#### [SOURCE PASSAGE]
*****

Puerto Rican historic place

The Telephone and Telegraph Station of Guaynabo (Spanish: Oficina de Telégrafo y Teléfono de Guaynabo) is a one-story flat roof building located in the downtown (pueblo) area of Guaynabo, Puerto Rico. It was designed in the Art Deco style and constructed entirely of reinforced concrete with glass blocks and ornamental ironwork. It is one of the few (private or public) buildings in the island built entirely in this architectural style. It was added to the United States National Register of Historic Places on July 3, 2012.

The Telegraph and Telephone Station of Guaynabo was constructed in 1948, and since then it has become a significant piece in the history of telecommunications in Guaynabo. It was one of three identical Art Deco buildings of a prototype that combine both the telegraph and telephone services under one roof. This solid, modern and permanent building prototype was designed by the Department of the Interior of Puerto Rico for the installation of the automatic telephone and established in the towns of Juncos, Aibonito and Guaynabo. These buildings gave a new recognizable physical form to both the telephone company and the telegraph station in the island. Constructed between 1943 and 1949, they were also the entities that connected the people of Puerto Rico with the rest of the world. This is one of the two that still remain of those built by the Communications Authority of Puerto Rico’s office facilities, and the only one still existing of the three that was constructed of the Art Deco prototype.

The building today houses the Telegraph Museum, which is administered by the municipal government of Guaynabo. The Telegraph Museum aims to preserve the history of this invention and the history of communications in Puerto Rico.

*****

#### [WRITTEN TASK 1]
Transcribe the passage on the Guaynabo telegraph and telephone station between "Puerto Rican historic" and "July 3, 2012.", inclusive.

*****

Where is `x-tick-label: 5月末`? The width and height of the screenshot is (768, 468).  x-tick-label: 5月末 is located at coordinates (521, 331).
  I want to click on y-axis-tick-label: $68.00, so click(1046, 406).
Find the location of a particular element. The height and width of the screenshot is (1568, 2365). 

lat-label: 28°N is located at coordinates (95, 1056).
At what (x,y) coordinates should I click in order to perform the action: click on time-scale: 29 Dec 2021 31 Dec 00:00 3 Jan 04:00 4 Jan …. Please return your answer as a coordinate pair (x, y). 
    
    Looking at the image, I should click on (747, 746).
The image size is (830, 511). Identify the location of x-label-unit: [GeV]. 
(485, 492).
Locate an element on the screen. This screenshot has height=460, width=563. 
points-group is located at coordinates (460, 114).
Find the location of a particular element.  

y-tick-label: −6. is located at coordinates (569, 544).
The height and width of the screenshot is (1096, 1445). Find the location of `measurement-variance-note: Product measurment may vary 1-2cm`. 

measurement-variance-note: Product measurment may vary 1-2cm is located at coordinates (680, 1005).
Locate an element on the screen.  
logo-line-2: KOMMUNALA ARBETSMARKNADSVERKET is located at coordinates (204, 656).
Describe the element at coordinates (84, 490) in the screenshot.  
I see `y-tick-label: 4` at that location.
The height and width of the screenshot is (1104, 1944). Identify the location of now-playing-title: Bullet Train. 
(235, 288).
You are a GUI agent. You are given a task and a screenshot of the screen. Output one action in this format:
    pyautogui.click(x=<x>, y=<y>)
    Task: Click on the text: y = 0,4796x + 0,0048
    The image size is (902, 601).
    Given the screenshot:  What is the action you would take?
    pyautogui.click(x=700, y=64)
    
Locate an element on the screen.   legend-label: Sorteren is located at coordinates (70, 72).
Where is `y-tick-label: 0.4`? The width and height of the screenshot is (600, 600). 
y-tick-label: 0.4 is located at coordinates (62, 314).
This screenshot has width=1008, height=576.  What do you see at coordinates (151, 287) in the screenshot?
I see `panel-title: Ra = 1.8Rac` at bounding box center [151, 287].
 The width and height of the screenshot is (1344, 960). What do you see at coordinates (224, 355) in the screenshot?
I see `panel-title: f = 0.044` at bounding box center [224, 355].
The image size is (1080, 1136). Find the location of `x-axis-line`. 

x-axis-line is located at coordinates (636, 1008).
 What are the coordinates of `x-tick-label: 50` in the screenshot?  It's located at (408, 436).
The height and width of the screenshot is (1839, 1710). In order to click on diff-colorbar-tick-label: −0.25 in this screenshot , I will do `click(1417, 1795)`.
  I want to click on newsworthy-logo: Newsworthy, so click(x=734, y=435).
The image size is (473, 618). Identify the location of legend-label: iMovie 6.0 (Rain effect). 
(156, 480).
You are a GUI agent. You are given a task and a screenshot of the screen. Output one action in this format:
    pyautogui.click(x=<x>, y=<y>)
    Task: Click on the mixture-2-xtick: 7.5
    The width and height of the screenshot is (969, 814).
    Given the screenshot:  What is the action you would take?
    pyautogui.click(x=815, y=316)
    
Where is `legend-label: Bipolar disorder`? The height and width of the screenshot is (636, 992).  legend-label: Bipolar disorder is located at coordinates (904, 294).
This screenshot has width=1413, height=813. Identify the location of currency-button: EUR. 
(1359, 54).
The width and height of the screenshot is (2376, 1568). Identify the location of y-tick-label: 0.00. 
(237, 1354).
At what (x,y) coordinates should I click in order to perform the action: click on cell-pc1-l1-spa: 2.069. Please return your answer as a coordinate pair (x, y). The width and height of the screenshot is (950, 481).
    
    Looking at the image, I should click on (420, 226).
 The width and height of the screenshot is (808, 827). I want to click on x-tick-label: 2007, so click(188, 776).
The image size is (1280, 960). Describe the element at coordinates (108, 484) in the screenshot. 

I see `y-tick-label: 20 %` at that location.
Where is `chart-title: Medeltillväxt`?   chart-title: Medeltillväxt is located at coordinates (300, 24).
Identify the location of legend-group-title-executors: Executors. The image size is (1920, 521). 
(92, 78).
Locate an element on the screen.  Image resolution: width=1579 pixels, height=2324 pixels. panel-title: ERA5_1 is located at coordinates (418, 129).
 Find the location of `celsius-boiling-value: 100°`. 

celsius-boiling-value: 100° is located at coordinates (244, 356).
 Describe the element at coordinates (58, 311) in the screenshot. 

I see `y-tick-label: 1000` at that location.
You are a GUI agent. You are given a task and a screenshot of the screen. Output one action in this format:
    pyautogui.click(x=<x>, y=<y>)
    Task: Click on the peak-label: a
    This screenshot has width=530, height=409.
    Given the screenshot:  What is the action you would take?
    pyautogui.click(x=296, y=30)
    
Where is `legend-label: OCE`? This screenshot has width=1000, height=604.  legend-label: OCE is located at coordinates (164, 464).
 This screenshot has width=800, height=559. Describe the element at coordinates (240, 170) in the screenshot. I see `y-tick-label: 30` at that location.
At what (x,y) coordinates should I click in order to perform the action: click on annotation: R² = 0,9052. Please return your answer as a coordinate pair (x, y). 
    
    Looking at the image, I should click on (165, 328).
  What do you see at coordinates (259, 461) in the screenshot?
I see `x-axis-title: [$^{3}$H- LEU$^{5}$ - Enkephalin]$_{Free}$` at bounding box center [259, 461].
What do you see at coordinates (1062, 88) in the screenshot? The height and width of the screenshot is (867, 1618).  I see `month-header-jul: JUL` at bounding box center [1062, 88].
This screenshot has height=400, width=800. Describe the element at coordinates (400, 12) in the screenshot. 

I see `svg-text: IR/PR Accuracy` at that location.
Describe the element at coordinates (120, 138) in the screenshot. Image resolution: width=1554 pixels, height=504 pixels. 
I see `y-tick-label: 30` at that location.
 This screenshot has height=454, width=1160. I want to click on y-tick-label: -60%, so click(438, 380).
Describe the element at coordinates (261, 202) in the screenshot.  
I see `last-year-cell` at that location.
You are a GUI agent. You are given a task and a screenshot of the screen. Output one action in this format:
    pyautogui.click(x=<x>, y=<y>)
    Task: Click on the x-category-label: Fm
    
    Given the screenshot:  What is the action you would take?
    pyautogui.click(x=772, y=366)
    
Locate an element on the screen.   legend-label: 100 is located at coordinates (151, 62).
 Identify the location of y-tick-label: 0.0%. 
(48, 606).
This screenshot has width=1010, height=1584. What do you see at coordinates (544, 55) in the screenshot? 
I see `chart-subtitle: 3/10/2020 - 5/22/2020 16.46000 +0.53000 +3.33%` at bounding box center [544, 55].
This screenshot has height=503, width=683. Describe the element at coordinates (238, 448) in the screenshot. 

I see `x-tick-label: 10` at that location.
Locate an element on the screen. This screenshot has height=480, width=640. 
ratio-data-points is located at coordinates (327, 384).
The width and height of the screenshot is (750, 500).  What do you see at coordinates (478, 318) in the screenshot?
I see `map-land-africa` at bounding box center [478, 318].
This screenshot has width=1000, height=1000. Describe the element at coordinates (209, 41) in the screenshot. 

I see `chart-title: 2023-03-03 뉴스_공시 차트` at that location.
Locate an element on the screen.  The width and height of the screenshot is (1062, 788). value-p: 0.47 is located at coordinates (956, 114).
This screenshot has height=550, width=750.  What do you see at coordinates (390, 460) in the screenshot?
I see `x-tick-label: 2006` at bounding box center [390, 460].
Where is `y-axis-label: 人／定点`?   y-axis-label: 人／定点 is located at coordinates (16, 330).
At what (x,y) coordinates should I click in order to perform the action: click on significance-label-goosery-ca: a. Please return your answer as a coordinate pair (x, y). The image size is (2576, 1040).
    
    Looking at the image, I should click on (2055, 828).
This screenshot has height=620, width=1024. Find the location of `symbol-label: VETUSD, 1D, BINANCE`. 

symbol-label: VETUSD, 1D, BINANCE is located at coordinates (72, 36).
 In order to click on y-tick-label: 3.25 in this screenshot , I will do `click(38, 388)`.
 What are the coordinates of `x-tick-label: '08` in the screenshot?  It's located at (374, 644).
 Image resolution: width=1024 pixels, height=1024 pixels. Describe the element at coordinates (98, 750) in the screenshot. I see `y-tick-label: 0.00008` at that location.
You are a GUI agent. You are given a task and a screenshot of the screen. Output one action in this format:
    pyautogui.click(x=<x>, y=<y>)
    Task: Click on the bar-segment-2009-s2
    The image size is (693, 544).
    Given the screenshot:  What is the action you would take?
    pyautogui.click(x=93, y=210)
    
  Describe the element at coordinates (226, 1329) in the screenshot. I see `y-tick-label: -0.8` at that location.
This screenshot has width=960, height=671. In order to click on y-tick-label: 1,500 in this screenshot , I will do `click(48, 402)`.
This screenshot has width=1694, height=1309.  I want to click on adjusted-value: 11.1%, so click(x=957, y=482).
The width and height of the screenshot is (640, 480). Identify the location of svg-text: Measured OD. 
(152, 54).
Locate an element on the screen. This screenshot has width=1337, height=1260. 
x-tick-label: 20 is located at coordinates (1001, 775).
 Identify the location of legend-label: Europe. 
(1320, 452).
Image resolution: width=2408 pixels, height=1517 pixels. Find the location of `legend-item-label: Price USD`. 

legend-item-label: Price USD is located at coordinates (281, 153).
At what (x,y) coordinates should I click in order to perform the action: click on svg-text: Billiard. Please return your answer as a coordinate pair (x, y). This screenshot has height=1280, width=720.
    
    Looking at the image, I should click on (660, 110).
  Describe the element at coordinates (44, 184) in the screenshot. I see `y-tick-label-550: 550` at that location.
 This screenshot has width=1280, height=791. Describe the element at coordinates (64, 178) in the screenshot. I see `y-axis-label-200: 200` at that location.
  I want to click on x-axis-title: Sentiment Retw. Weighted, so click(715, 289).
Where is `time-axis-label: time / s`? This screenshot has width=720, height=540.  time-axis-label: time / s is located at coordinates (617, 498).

*****

#### [WRITTEN TASK 2]
Restate word for word the lines of the listing between the line holding "This screenshot has width=1010, height=1584." and the line holding "center [478, 318].", inclusive.

#### [YOUR RESPONSE 1]
Puerto Rican historic place

The Telephone and Telegraph Station of Guaynabo (Spanish: Oficina de Telégrafo y Teléfono de Guaynabo) is a one-story flat roof building located in the downtown (pueblo) area of Guaynabo, Puerto Rico. It was designed in the Art Deco style and constructed entirely of reinforced concrete with glass blocks and ornamental ironwork. It is one of the few (private or public) buildings in the island built entirely in this architectural style. It was added to the United States National Register of Historic Places on July 3, 2012.

#### [YOUR RESPONSE 2]
This screenshot has width=1010, height=1584. What do you see at coordinates (544, 55) in the screenshot? 
I see `chart-subtitle: 3/10/2020 - 5/22/2020 16.46000 +0.53000 +3.33%` at bounding box center [544, 55].
This screenshot has height=503, width=683. Describe the element at coordinates (238, 448) in the screenshot. 

I see `x-tick-label: 10` at that location.
Locate an element on the screen. This screenshot has height=480, width=640. 
ratio-data-points is located at coordinates (327, 384).
The width and height of the screenshot is (750, 500).  What do you see at coordinates (478, 318) in the screenshot?
I see `map-land-africa` at bounding box center [478, 318].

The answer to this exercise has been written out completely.